BEGIN Task input
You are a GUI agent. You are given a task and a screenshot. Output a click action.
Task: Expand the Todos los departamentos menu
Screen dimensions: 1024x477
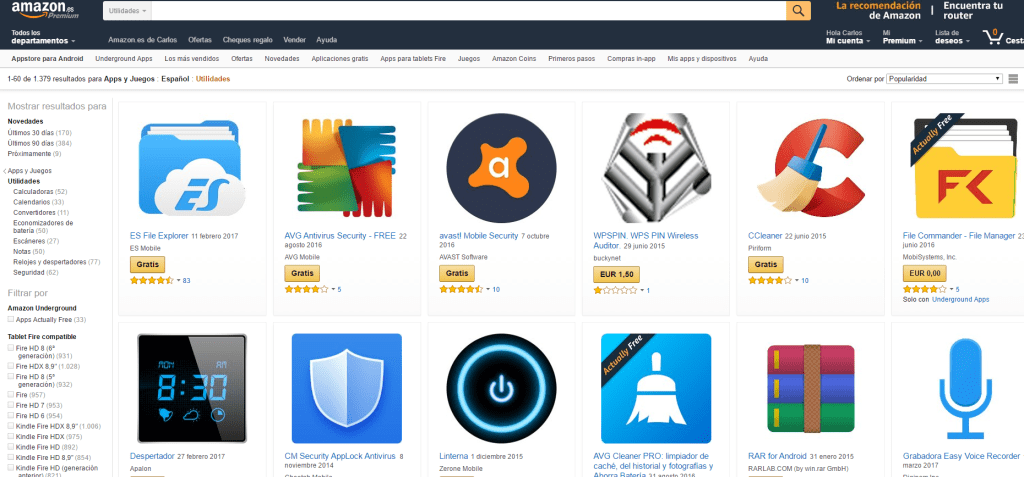pos(43,37)
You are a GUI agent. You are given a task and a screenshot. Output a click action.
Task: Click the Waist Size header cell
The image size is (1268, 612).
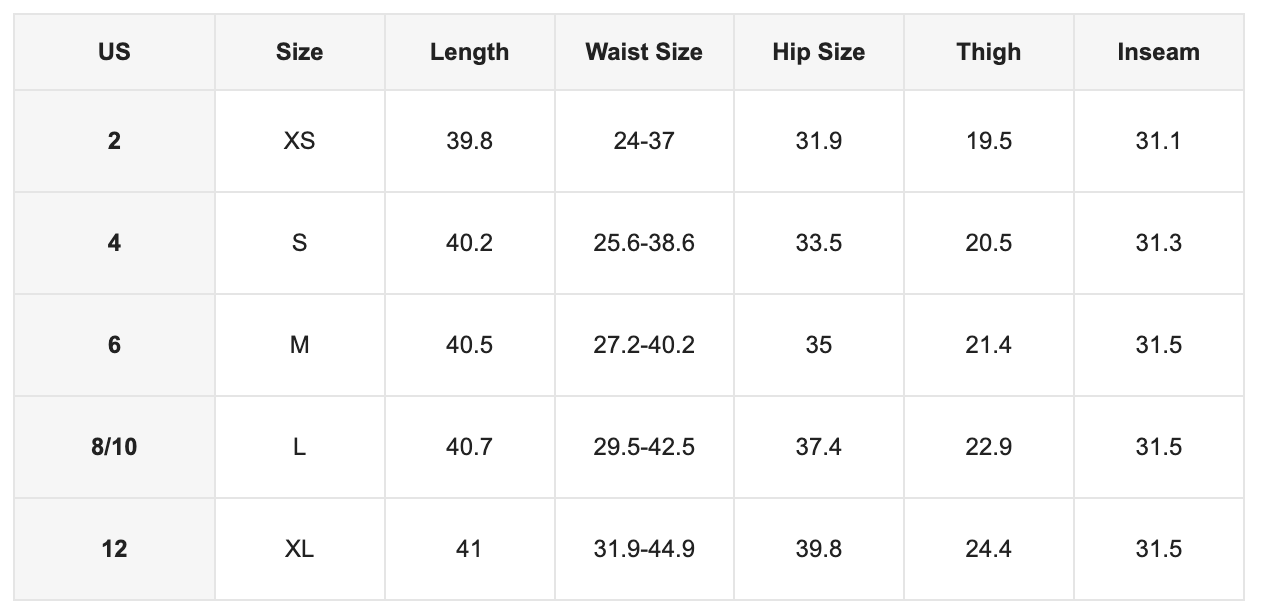[x=644, y=52]
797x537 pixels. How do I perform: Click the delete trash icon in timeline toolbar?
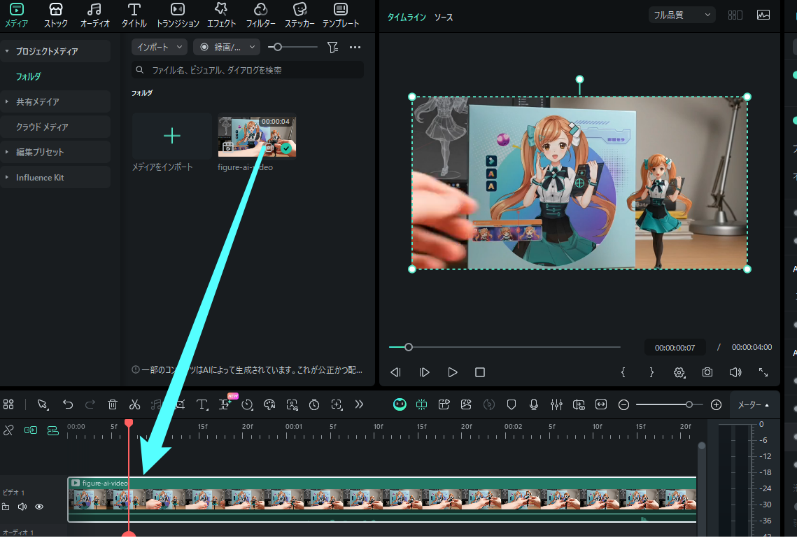(113, 405)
END Task input
## Task prompt:
Pictures are to be left out. Otherwise, copy the material above exactly.

## Exercise response:
You are a GUI agent. You are given a task and a screenshot. Output a click action.
Task: Expand the Todos los departamentos menu
Screen dimensions: 1024x477
pos(43,37)
You are a GUI agent. You are given a task and a screenshot. Output a click action.
Task: Click the Waist Size header cell
The image size is (1268, 612).
[x=644, y=52]
797x537 pixels. How do I perform: Click the delete trash icon in timeline toolbar?
(113, 405)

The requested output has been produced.